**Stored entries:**
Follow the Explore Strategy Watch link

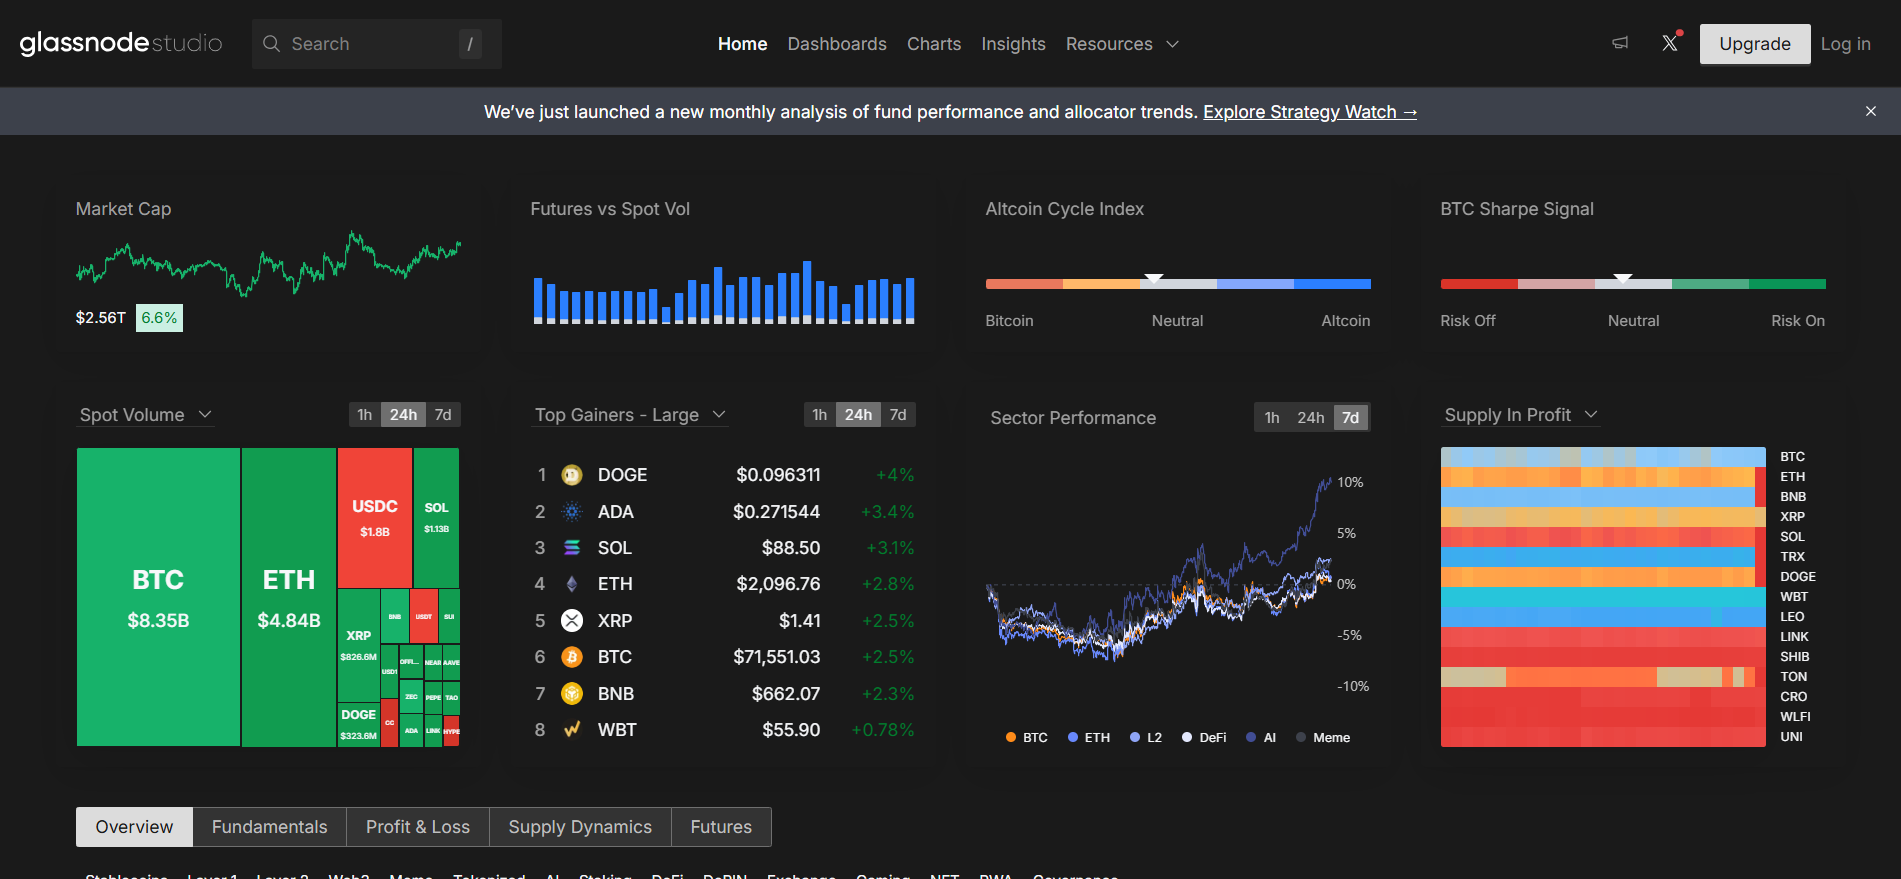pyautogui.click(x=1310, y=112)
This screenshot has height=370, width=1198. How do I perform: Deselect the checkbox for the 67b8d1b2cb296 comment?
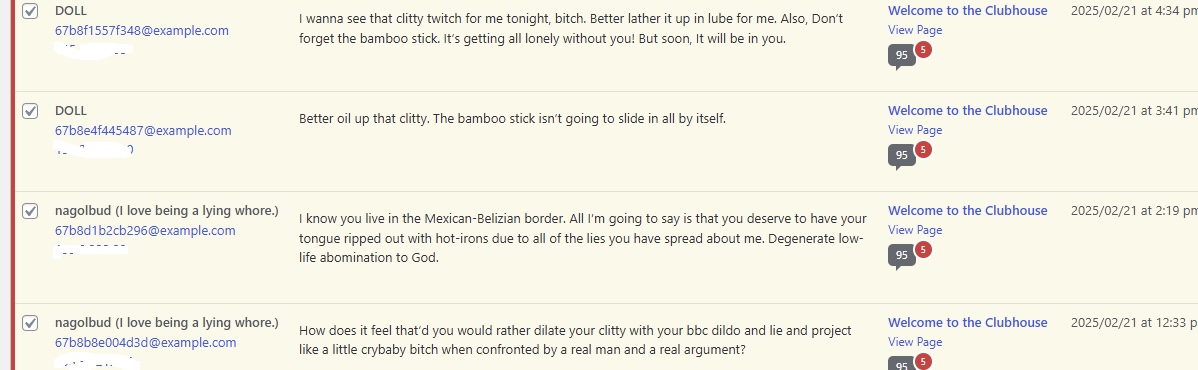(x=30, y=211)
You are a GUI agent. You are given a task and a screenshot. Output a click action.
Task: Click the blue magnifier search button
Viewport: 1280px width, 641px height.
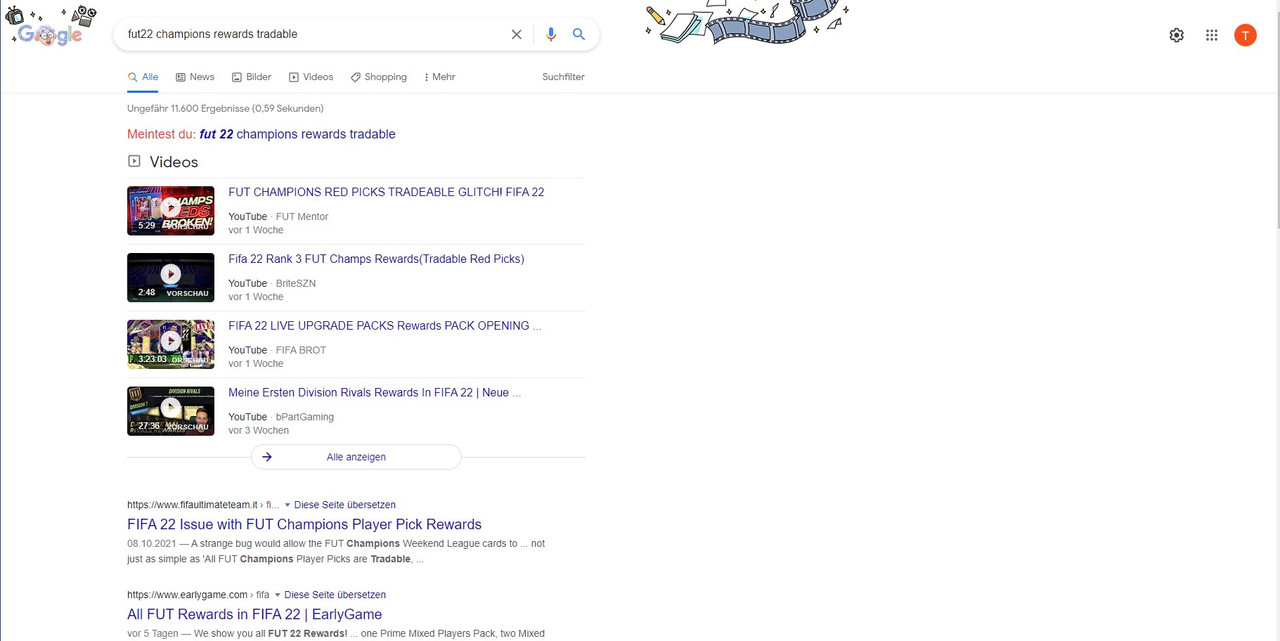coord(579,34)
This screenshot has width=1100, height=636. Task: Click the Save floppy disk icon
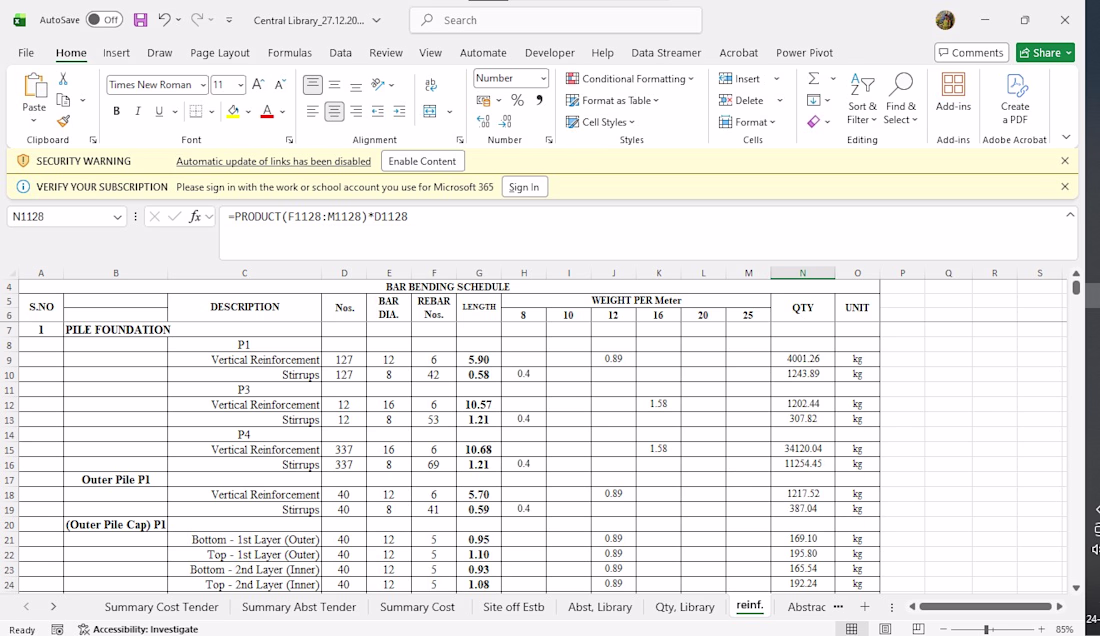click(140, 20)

**Task directions:** Go back to the line containing "Viewport: 1280px width, 641px height." and output it and every line after it through the end of the records, exactly, but not the pictures.

**Task solution:**
Viewport: 1280px width, 641px height.
coord(579,34)
This screenshot has width=1100, height=636. Task: Click the Save floppy disk icon
click(140, 20)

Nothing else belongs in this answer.